By Brad Pierce, Structured Managing Director of Security, CISSP/CISA/PCIP —
Last week in the news were reports of more than a billion accounts being leaked online from just two sources (Facebook (533M) and LinkedIn (500M)). The data is still being validated, but the source seems to largely be public information that has been aggregated, bundled and sold. In this case, it is not passwords or private information but the combination of public information that is the concern.
From the Facebook leak: “The exposed data includes personal information of over 533 million Facebook users from 106 countries, including over 32 million records on users in the US, 11 million on users in the UK, and 6 million on users in India,” according to Insider. “It includes their phone numbers, Facebook IDs, full names, locations, birthdates, bios, and — in some cases — email addresses.”
From the Linkedin leak: “The leaked LinkedIn data set contains member IDs, full names, email addresses, phone numbers, genders, job titles, workplace information, and potentially other identifying data.”
These are identities. These are the kinds of data that can be combined in creative ways by resourceful adversaries. Whether this information turns out to be fresh or stale, it is yet another reminder that the information provided to these services is to be done with caution and awareness of the security settings made available.
One of the biggest challenges we face in information security today is that of validating legitimate credentials. Far too often, threat actors steal legitimate identities and use them to launch advanced, pervasive attacks. While these Facebook and LinkedIn breaches may not have provided the direct information of a credential breach, they provide all the building blocks for a successful campaign to acquire those credentials.

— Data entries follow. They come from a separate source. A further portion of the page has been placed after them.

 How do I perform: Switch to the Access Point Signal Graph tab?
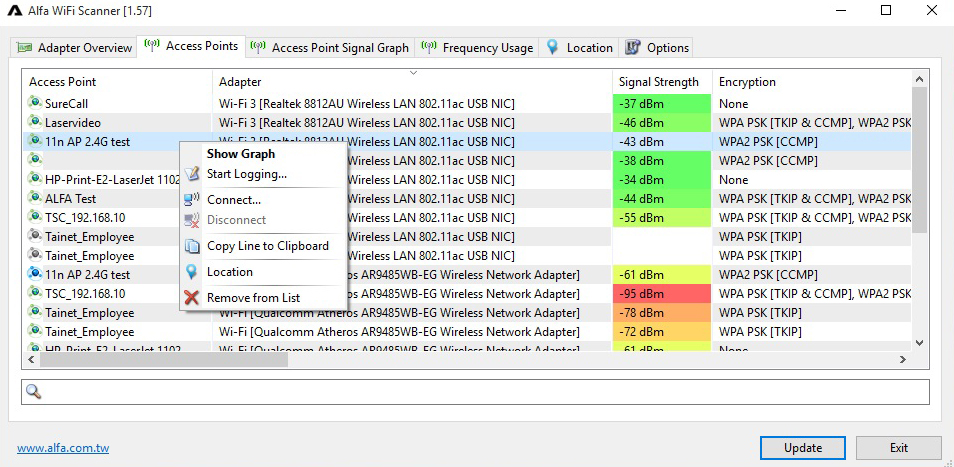pos(330,47)
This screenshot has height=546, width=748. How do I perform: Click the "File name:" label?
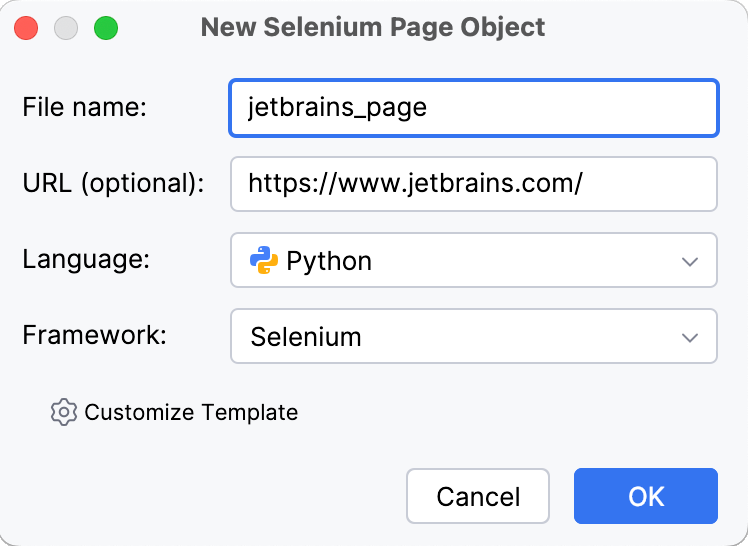(x=84, y=108)
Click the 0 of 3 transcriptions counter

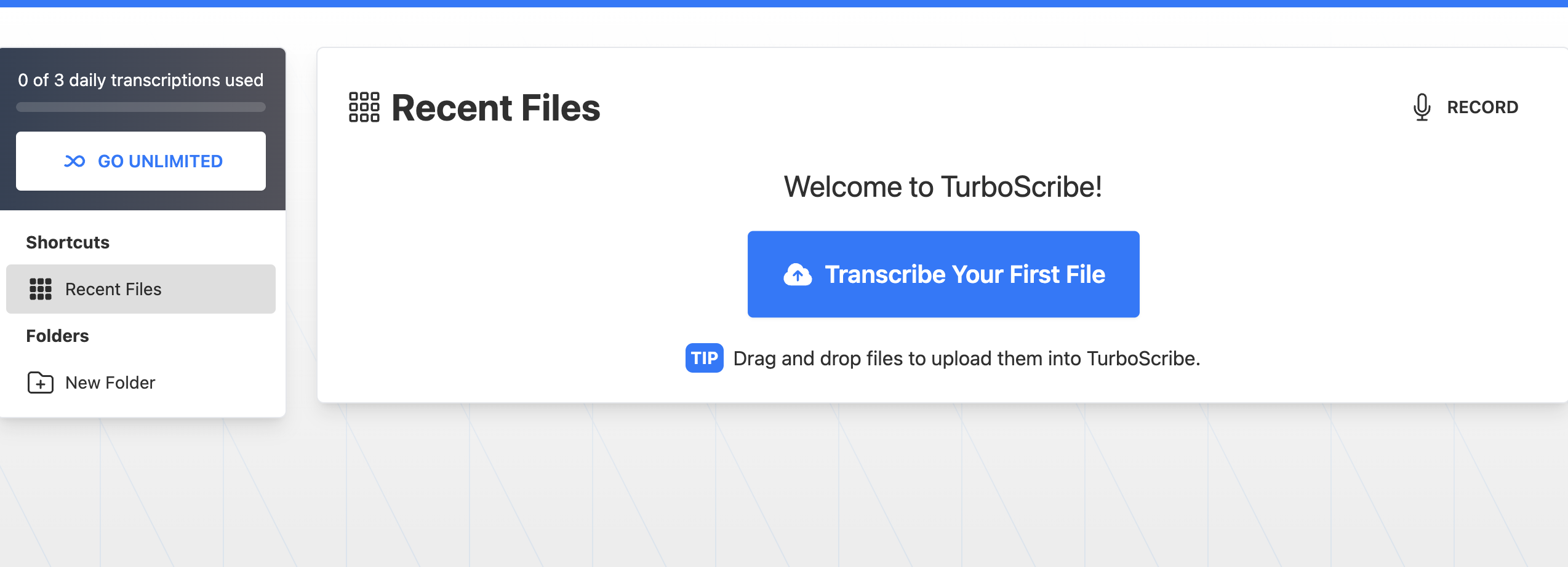pos(141,79)
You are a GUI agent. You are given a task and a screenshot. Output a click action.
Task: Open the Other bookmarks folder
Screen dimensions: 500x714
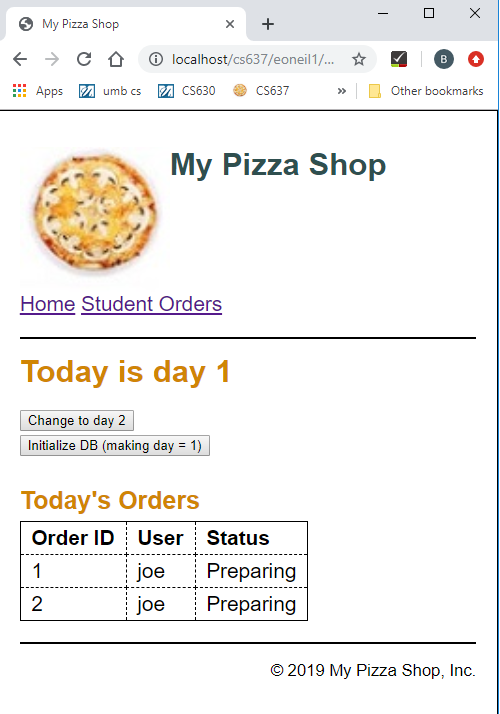(426, 91)
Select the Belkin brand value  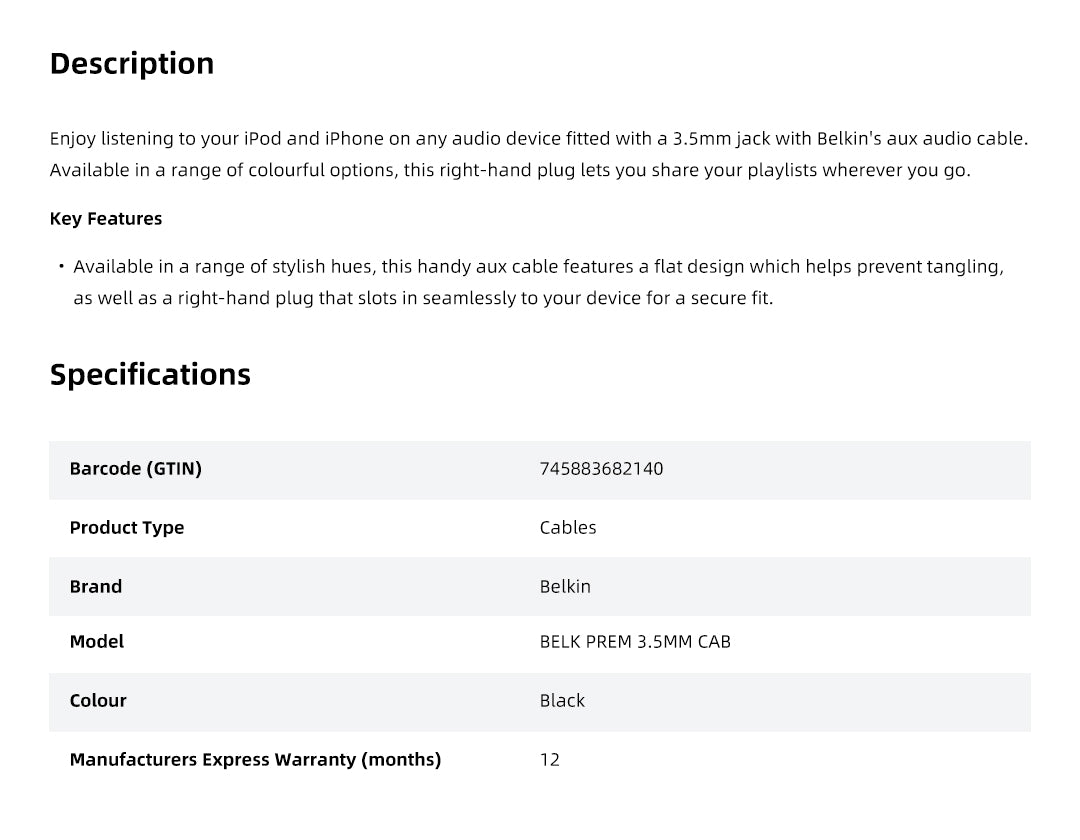click(565, 587)
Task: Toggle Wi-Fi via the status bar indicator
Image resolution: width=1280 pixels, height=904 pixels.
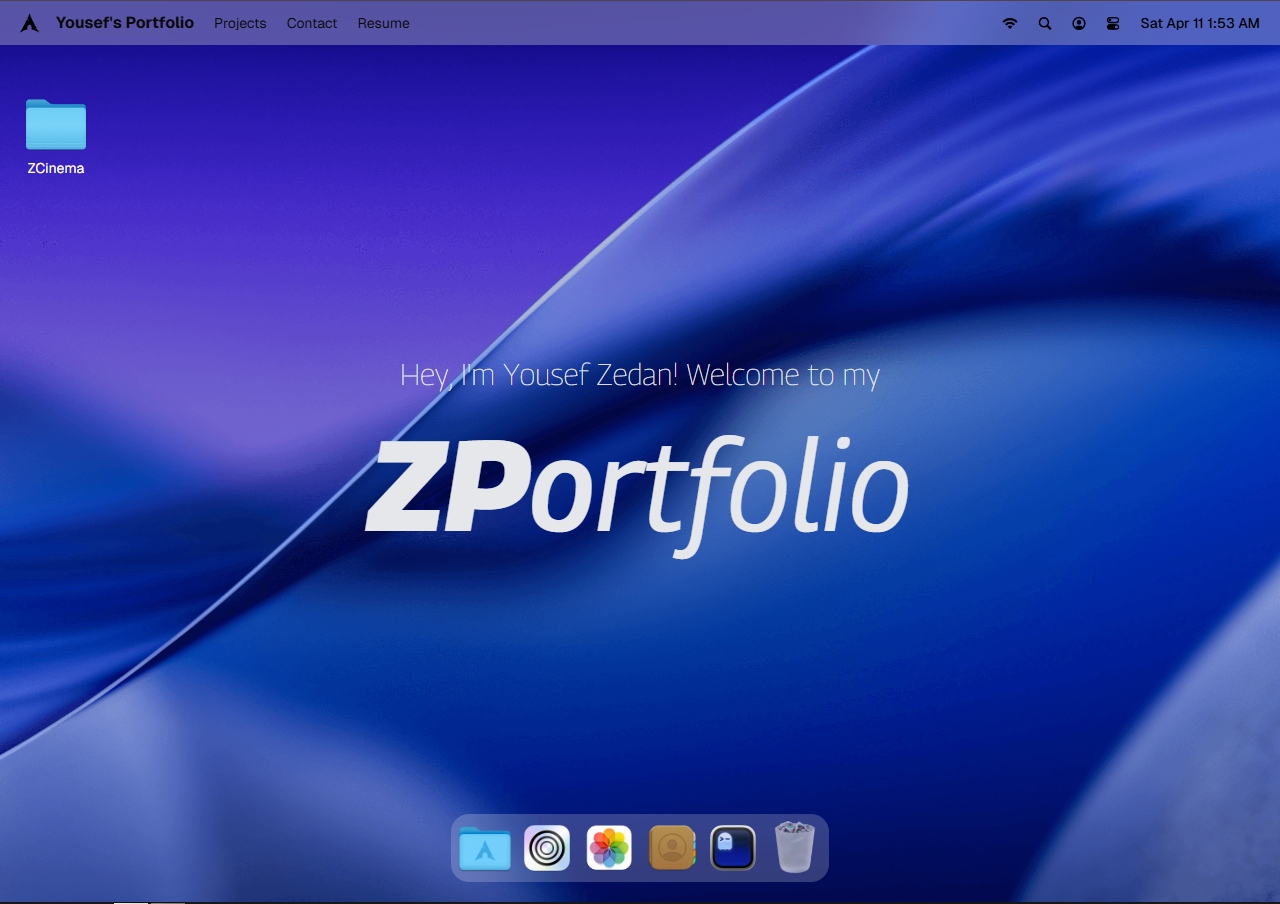Action: (1011, 22)
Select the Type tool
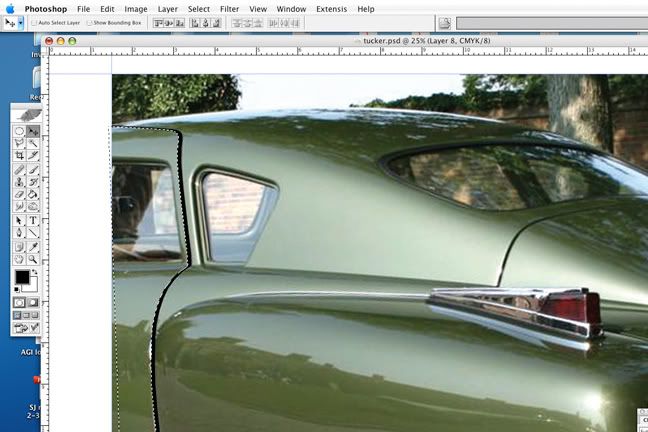This screenshot has width=648, height=432. (x=33, y=220)
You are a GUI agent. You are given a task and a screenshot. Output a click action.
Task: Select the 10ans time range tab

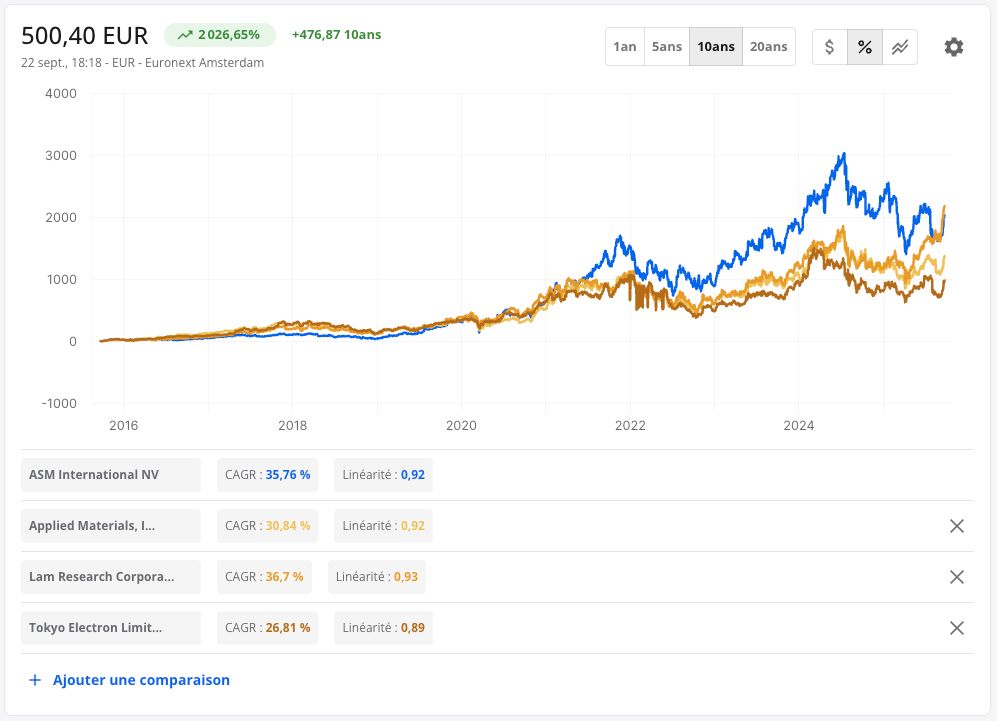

Identity management is key to all aspects of information security as it is what allows access to our most critical assets and information. With the sheer magnitude of modern leaks, breaches, and hacks (just in recent memory) it is critically important that we secure our identities — both business and personal.
This means validating that your users are who they say they are, and that they can access only what they should be able to access, often known as least privilege. It means enabling Multifactor Authentication (MFA) everywhere possible and enabling conditional access and geographic controls to manage the origins of the authentication requests. Finally, it means creating accounts with correct access and permissions and removing them when they are no longer required.
Securing Identity is hard, but with the tools and practices available today, it is possible. It is time to put identity management at the forefront of your information security strategy and practices.